*** Passage shown ***
BLAST (Basic Local Alignment Search Tool)

BLASTN: Use this form to query a nucleotide sequence against a database of nucleotide sequences.

TBLASTN: Use this form to query an amino acid sequence against a database of translated nucleotide sequences.

TBLASTX: Use this form to query a translated nucleotide sequence against a database of translated nucleotide sequences.

BLASTP: Use this form to query an amino acid sequence against a database of protein sequences belonging to a single strain.

BLASTX: Use this form to query a translated nucleotide sequence against a database of protein sequences.

Important note on BLASTP and BLASTX searches:
It takes a very long time to run on the database of ALL protein sequences (>10 minutes per sequence). Please use DIAMOND (links below) for searching broader taxonomic groups or all protein sequences in the database.

DIAMOND BLASTP

The DIAMOND BLASTP command can be used as a fast and sensitive alternative to BLASTP searches. Using an amino acid query sequence, it can search a database of proteins sequences hundreds of times faster than BLASTP.

More details on DIAMOND are available at the developers' website or in the following publication:

Benjamin Buchfink, Chao Xie & Daniel H. Huson (2015).
Fast and Sensitive Protein Alignment using DIAMOND
Nature Methods, 12, 59–60 (2015) doi:10.1038/nmeth.3176.
PMID:25402007

On this site, you can use DIAMOND BLASTP to query an amino acid sequence against a protein sequence database. For searches of large data sets (e.g. protein sequences from ALL strains in this database), this is now the only available option.

DIAMOND BLASTX

The DIAMOND BLASTX command can be used as a fast and sensitive alternative to BLASTX searches. It translates a nucleotide sequence and performs and searches a database of protein sequences up to 20,000 times faster than the original BLASTX.

More details on DIAMOND are available at the developers' website

On this site, you can use DIAMOND BLASTX to translate a nucleotide sequence and query against a protein sequence database. For searches of large data sets (e.g. protein sequences from ALL strains in this database), this is now the only available option.

Search for DNA motifs

Go to DNA motif search form

Takes an IUPAC-formatted DNA motif and searches against genomic DNA sequences. Returns a list of genomic features containing that motif which can be applicable to finding putative transcription factor binding sites and other interesting motifs.

Retrieve Sequences

Go to sequence retrieval form

Enter sequence coordinates and strand for any replicon in this database and retrieve the DNA sequence and/or three-frame translation.
*** End of Passage shown ***
*** Provided records ***
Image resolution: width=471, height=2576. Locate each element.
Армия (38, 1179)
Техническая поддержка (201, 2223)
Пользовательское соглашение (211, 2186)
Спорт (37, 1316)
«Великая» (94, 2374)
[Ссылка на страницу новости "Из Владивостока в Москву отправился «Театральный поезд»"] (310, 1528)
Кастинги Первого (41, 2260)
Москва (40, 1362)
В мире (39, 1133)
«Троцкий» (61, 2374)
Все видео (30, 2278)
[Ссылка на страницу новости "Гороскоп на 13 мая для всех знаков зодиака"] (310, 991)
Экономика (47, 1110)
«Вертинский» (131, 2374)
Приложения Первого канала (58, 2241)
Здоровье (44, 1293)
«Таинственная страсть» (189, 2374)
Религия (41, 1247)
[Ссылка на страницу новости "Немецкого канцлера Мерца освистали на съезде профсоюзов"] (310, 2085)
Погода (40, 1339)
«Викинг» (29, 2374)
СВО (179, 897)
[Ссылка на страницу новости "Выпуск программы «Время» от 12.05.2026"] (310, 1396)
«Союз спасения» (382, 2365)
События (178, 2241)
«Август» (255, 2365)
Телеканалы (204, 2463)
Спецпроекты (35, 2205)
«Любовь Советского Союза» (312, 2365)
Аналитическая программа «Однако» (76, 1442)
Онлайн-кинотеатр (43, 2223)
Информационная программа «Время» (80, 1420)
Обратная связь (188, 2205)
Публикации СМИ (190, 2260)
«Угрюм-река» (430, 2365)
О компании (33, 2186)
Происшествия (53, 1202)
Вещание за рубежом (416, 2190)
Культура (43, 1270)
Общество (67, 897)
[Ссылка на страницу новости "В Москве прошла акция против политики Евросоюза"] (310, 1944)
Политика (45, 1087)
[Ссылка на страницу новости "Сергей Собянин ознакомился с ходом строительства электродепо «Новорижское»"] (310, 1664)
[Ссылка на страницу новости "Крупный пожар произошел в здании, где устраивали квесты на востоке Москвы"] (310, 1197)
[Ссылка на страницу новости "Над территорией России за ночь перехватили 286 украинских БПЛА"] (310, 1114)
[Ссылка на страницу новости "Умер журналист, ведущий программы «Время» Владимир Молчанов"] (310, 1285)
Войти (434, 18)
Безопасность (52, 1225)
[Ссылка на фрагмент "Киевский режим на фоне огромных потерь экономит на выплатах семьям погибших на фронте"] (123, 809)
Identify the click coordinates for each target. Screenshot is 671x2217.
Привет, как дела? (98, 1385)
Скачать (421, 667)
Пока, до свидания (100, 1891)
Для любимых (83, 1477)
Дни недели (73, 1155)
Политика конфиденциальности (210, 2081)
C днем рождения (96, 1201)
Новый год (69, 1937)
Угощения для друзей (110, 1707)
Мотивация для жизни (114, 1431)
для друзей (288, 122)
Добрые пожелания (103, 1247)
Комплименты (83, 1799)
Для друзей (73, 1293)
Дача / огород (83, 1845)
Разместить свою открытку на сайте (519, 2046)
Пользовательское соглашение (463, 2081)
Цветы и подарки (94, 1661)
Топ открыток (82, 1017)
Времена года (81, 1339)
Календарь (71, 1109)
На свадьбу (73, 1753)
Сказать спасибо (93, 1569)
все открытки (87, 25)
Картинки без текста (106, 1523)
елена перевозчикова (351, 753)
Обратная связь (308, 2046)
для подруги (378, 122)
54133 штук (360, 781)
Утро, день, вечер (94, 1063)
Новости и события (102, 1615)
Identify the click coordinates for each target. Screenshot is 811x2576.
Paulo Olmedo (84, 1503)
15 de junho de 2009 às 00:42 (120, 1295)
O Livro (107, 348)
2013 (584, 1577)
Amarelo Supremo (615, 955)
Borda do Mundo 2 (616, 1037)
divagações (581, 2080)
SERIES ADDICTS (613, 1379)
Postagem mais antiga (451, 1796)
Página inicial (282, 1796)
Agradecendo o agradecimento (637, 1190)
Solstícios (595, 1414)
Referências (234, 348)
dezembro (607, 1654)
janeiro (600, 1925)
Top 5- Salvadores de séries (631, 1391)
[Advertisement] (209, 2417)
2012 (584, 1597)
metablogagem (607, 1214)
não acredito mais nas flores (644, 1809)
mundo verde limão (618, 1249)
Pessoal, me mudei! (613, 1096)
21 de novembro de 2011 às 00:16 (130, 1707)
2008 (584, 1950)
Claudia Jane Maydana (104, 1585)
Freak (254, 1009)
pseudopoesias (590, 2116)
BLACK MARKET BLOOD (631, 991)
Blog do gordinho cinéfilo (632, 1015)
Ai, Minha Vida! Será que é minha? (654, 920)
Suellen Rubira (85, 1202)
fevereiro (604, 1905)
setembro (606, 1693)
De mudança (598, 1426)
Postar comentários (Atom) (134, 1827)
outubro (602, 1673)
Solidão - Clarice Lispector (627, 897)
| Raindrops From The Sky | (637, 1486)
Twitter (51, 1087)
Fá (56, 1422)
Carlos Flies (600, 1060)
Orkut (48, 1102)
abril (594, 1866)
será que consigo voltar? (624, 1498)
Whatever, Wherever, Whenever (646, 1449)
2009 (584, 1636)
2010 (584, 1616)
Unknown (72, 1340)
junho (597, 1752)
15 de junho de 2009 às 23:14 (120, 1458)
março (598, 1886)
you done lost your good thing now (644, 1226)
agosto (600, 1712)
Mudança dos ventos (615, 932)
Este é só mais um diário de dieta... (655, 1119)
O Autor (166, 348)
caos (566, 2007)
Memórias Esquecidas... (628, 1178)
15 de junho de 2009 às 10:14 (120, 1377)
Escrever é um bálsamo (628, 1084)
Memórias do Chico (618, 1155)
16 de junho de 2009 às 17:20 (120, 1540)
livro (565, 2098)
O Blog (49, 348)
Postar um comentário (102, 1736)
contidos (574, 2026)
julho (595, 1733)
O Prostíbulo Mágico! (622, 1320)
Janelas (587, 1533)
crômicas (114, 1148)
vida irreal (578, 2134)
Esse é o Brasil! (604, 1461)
*** End of Provided records ***
§ **Work task A**
According to the BLAST page, how long does a BLASTP or BLASTX search take on the database of all protein sequences?
§ **Work task B**
Print everything on the BLAST page from "BLASTP: Use this" down to "H. Huson (2015).".
The entries are separate material from the BLAST page.

§ **Written answer A**
More than 10 minutes per sequence.

§ **Written answer B**
BLASTP: Use this form to query an amino acid sequence against a database of protein sequences belonging to a single strain.

BLASTX: Use this form to query a translated nucleotide sequence against a database of protein sequences.

Important note on BLASTP and BLASTX searches:
It takes a very long time to run on the database of ALL protein sequences (>10 minutes per sequence). Please use DIAMOND (links below) for searching broader taxonomic groups or all protein sequences in the database.

DIAMOND BLASTP

The DIAMOND BLASTP command can be used as a fast and sensitive alternative to BLASTP searches. Using an amino acid query sequence, it can search a database of proteins sequences hundreds of times faster than BLASTP.

More details on DIAMOND are available at the developers' website or in the following publication:

Benjamin Buchfink, Chao Xie & Daniel H. Huson (2015).